November 2021: "Even a wholly systemic duty of care has, at some level and at some point – unless everything done pursuant to the duty is to apply indiscriminately to all kinds of content - to become focused on which kinds of user content are and are not considered to be harmful by reason of their informational content, and to what degree.

To take one example, Carnegie discusses repeat delivery of self-harm content due to personalisation systems. If repeat delivery per se constitutes the risky activity, then inhibition of that activity should be applied in the same way to all kinds of content. If repeat delivery is to be inhibited only, or differently, for particular kinds of content, then the duty additionally becomes focused on categories of content. There is no escape from this dichotomy." The draft Online Safety Bill: systemic or content-focused?

November 2021: “The decisions that service providers would have to make – whether automated, manual or a combination of both – when attempting to implement content-related safety duties, inevitably concern individual items of user content. The fact that those decisions may be taken at scale, or are the result of implementing systems and processes, does not change that.

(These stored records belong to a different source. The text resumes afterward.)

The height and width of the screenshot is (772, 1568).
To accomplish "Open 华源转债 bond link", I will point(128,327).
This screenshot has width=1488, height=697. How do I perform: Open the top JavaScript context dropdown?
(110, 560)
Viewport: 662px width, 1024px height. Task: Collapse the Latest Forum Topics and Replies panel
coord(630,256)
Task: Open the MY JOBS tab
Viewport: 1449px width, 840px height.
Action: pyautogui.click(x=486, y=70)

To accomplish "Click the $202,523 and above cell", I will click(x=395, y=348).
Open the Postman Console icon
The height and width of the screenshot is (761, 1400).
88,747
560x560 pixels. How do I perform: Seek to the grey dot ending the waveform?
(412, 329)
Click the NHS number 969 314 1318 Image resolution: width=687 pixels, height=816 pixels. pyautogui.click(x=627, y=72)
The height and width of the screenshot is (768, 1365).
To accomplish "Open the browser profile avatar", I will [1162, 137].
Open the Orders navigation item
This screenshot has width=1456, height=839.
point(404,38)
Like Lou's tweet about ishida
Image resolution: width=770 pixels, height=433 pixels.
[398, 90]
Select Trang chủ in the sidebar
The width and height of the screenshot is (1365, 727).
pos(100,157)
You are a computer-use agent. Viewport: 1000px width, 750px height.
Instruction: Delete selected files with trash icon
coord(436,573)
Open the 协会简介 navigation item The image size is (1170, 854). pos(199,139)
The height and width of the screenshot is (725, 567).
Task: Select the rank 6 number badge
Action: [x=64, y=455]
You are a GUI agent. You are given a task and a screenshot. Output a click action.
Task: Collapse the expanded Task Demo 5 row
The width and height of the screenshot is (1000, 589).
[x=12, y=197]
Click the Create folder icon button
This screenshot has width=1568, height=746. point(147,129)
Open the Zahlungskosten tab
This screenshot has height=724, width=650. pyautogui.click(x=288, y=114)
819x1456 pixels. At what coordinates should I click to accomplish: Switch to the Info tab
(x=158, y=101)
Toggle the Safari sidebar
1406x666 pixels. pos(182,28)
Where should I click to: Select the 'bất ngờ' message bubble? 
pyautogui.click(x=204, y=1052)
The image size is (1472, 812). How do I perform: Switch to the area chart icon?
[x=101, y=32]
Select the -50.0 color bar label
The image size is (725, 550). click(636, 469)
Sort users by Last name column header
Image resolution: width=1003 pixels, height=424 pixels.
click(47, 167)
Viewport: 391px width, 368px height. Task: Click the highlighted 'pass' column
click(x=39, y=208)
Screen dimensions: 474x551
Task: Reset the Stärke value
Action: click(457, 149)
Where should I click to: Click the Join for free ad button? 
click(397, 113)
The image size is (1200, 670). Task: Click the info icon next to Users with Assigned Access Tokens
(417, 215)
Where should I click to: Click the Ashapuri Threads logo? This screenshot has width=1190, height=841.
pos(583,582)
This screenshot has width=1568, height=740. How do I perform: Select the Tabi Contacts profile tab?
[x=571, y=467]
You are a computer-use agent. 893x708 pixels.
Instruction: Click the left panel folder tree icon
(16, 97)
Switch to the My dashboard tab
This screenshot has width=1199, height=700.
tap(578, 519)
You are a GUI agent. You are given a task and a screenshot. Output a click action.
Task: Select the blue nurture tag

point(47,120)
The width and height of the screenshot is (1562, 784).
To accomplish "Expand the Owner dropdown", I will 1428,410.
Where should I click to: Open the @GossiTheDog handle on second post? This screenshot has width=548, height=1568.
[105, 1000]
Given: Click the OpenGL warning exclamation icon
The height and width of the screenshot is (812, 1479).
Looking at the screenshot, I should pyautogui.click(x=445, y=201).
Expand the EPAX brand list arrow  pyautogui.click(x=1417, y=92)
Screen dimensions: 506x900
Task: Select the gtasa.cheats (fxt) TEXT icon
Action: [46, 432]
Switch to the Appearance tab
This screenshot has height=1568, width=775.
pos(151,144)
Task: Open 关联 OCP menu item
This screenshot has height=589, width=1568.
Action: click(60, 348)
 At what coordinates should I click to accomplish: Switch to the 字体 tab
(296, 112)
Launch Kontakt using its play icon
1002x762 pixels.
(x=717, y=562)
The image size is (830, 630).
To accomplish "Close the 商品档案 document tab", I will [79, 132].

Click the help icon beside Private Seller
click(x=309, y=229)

For every item of user content putatively subject to a filtering, take-down or other kind of decision, the question for a service provider seeking to discharge its safety duties is always what (if anything) should be done with this item of content in this context? That is true regardless of whether those decisions are taken for one item of content, a thousand, or a million; and regardless of whether, when considering a service provider’s regulatory compliance, Ofcom is focused on evaluating the adequacy of its systems and processes rather than with punishing service providers for individual content decision failures.” The draft Online Safety Bill: systemic or content-focused?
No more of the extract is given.